Poco meno di un anno fa Silvio Berlusconi all’assemblea nazionale della Confartigianato disse che «se una cosa va bene alle piccole imprese, va bene al Paese». I fatti, però, sostiene il presidente Giorgio Guerrini, non sono arrivati e finora il governo ha avuto occhi e orecchie solo per le banche e per la Fiat. «Ma una politica che tenga veramente conto di noi non l’abbiamo ancora vista». Del resto nonostante sia largamente maggioritario per numeri, il piccolo ceto medio non ha mai goduto di buona letteratura. Persino i precari dei call center hanno trovato il loro Aldo Nove o le loro Ferilli che li hanno immortalati nell’immaginario collettivo con un libro o con un film, loro no.
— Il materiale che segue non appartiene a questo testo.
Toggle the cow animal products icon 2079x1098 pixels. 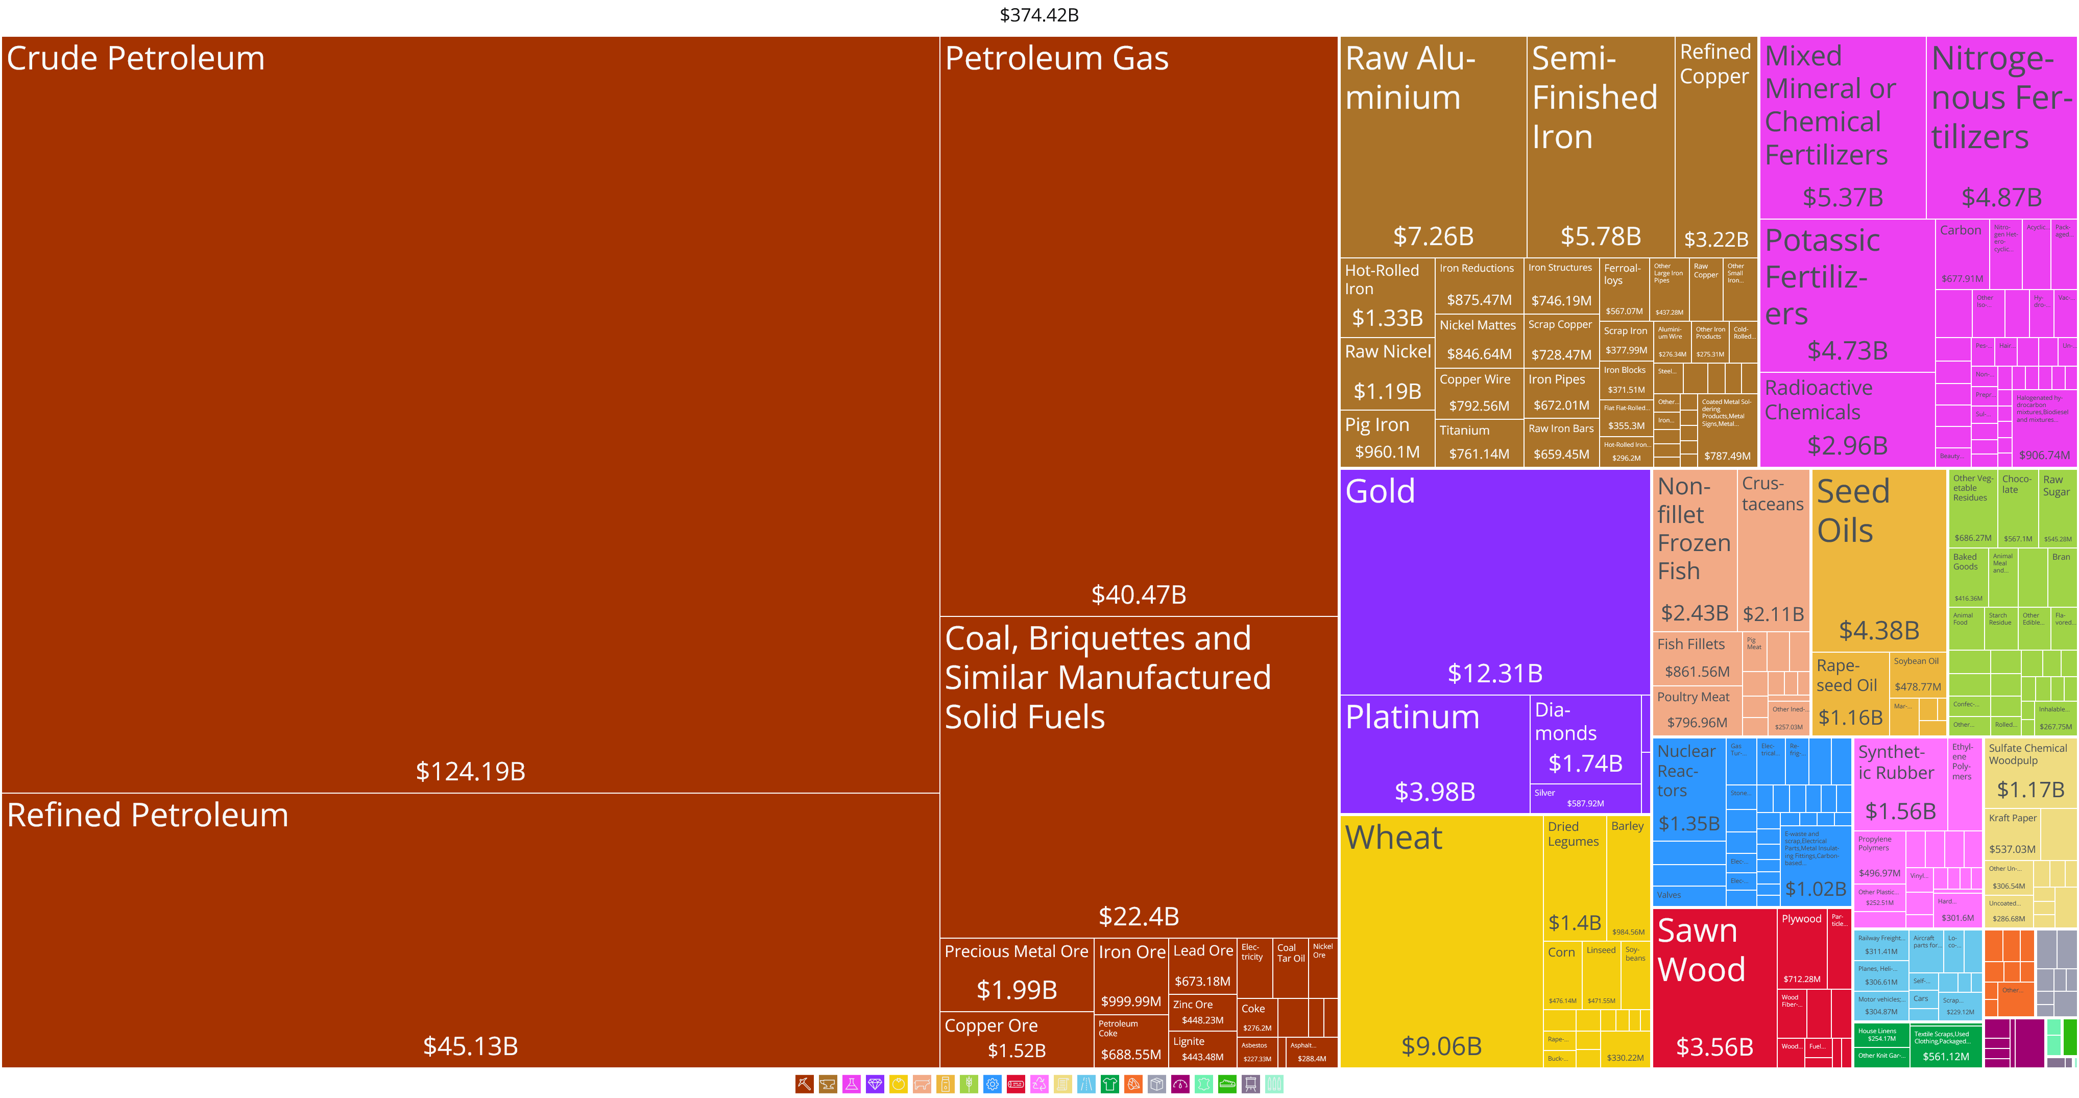point(922,1084)
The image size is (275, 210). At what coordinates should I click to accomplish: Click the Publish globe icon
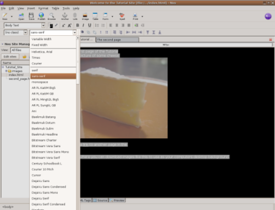pos(41,16)
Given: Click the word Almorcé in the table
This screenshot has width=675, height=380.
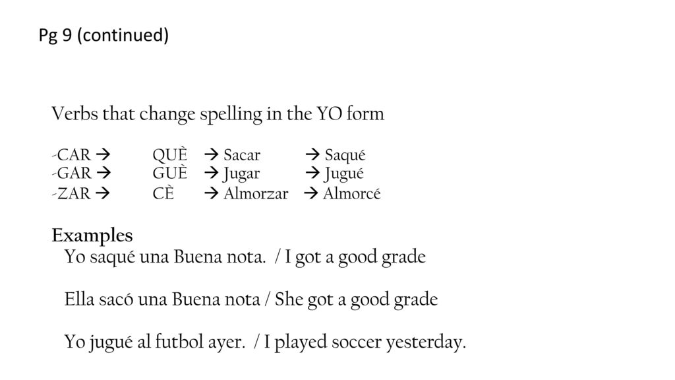Looking at the screenshot, I should pyautogui.click(x=352, y=193).
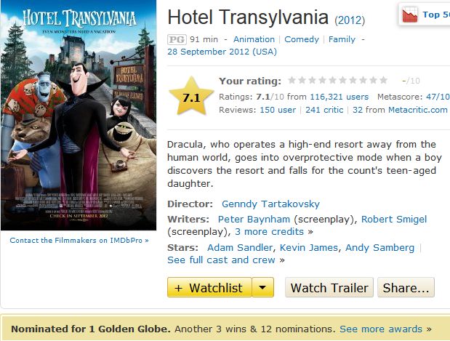Rate the movie one star
The width and height of the screenshot is (450, 341).
tap(292, 81)
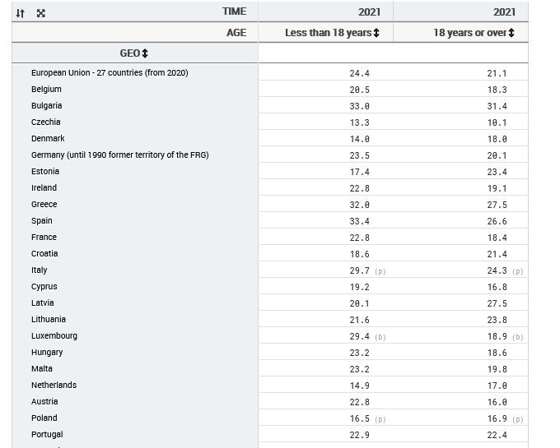Click the (b) flag beside Luxembourg's 29.4

tap(380, 337)
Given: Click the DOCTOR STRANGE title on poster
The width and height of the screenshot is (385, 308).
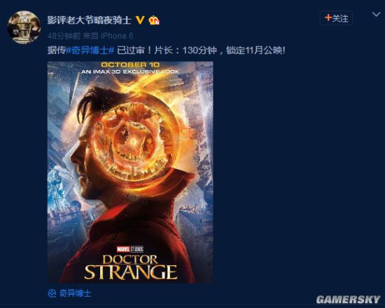Looking at the screenshot, I should (x=130, y=267).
Il cinema è ancora innamorato della grande industria come se da Rocco e i suoi fratelli che raccontava l’immigrazione in fabbrica alla recente Signorina Effe , con Flm e Fiat protagoniste, non fosse cambiato niente nel nostro capitalismo. E per trovare un romanzo dedicato alle angosce del piccolo imprenditore bisogna ripescare il non recentissimo L’età dell’oro del pratese Edoardo Nesi che racconta le peripezie di un cenciaiolo alle prese con la concorrenza dei cinesi. La sinistra poi — che gli intellettuali ha sempre frequentato con maggiore intensità — il piccolo non l’ha mai amato, l’ha sempre considerato il ventre molle della nazione contrapposto alla Grande Fabbrica, al Grande Imprenditore, al Patto dei produttori. «Per i piccoli commercianti che chiudono non ci sono ammortizzatori sociali come per gli operai, queste cose contano», commenta Bella della Confcommercio. Che spiega come la sua organizzazione abbia cercato di evitare di fare «battaglie di retroguardia», ovvero lottare contro le liberalizzazioni, le lenzuolate alla Bersani. «Ma deregolare solo e sempre il commercio è stato un errore della politica. I piccoli si sono visti ancora una volta nel mirino».

Un modo di presentare il mercato e le modernizzazioni come una sciagura e non come un’opportunità per favorire la concorrenza e aprire la società. «Artigiani e micro-imprenditori — sostiene Savino Pezzotta, bergamasco doc, ex segretario della Cisl — hanno con il mercato un rapporto ambivalente. Ne temono la durezza, ma sanno starci dentro e non si tirano indietro. Se c’è da battersi per conquistare fatturato in Cina le microimprese delle mie zone non si fanno pregare, prendono l’aereo e vanno». Ma si deve trattare di un mercato che non usa due pesi e due misure, che non salva il carrozzone di Stato chiamato Alitalia e invece si gira dall’altra parte quando chiudono i battenti le piccole imprese. (Beh, buona giornata).